Imaging intact lymphoid organs in 3D allows to analyze and quantify the immune response to viral infection. T cells were transferred into wildtype host mice prior to harvest. The node was cleaned, fixed and cleared using Ce3D (Li et al. PNAS 163, 2017) prior to imaging at RI = 1.49 (ph 7) with a 5× / 0.16 detection optics (volume 2.5 × 2.5 × 1.6 mm). The image shows GFP labelled native CD8+ T cells (yellow), B cell follicles are stained using B220 (cyan) and the CD31 vasculature network (magenta).

A C57 BL6J mouse was perfused with PBS and 4% PFA. The brain was stained perfusing Cell-Tracker™ CM-DiI Dye – a lipid dye to label the vasculature membranes. The sample was cleared using iDISCO+ protocol, equilibrated in ethyl cinnamate as final RIMS. It was then imaged in ethyl cinnamate at RI = 1.565 with detection optics Fluar 2.5× / 0.12 in a Translucence Mesoscale Imaging Chamber.

The high-resolution insert image on the right was acquired with Clr Plan-Neofluar 20× / 1.0 Corr nd = 1.53. Image volume is 13.1 × 13.1 × 6 mm at a pixel resolution of 1.83 × 1.83 × 6.77 μm. It was acquired in about 40 minutes in 4×4 tiles, 866 z-sections. Data volume is 93 GB.  Data processed with ZEN imaging software and arivis Vision4D^®  on an ACQUIFER HIVE data platform.

PV-tdtomato mouse brain was cleared using CLARITY protocol with final imaging done in EasyIndex at a refractive index of RI = 1.46.
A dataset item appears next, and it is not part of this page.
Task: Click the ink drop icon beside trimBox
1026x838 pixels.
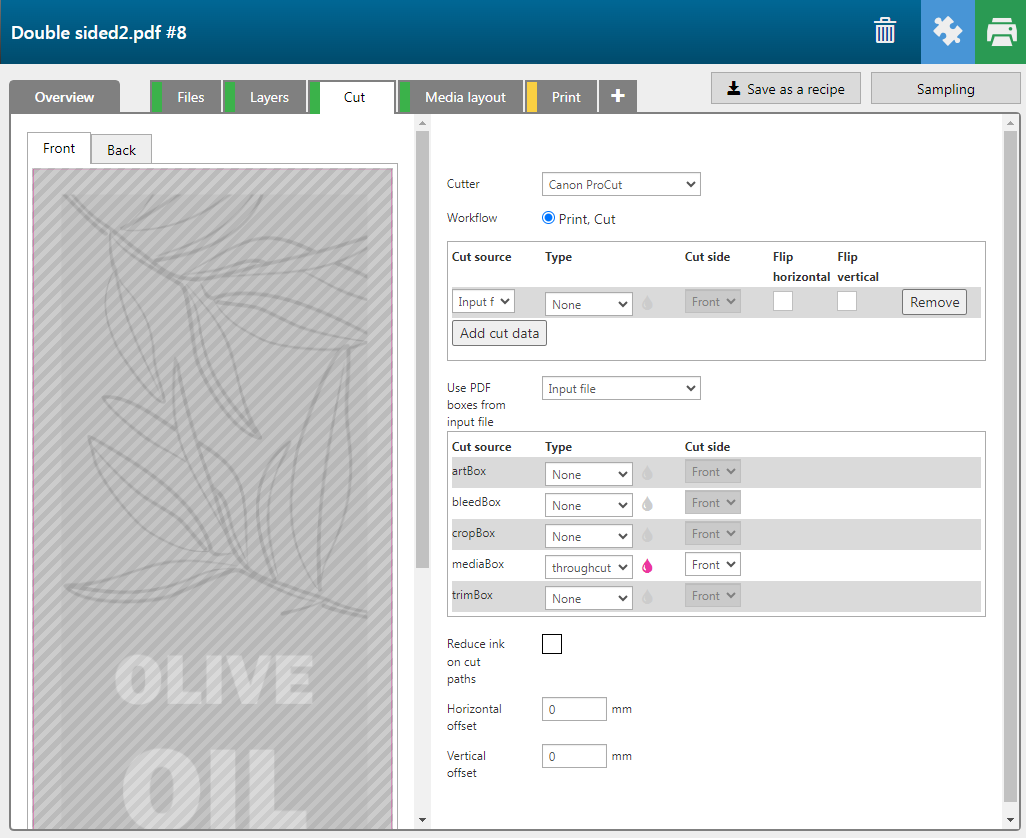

Parvalbumin-Cre yielding expression of tdtomato - Parvalbumin is expressed in a population of interneurons throughout the brain and in Purkinje cells in the cerebellum. The whole brain data set was acquired on ZEISS Lightsheet 7 with detection optics 5× / 0.16 foc. Image volume is 11 × 20 × 8.8 mm at a pixel resolution of 0.91 × 0.91 × 5.35 μm (12028 × 22149 × 1621 voxels). It was acquired in 6×10 tiles, 1621 z-sections. Data volume is 1.2 TB (805 GB after stitching). Data was processed with ZEN imaging software and arivis Vision4D^® on an ACQUIFER HIVE data platform.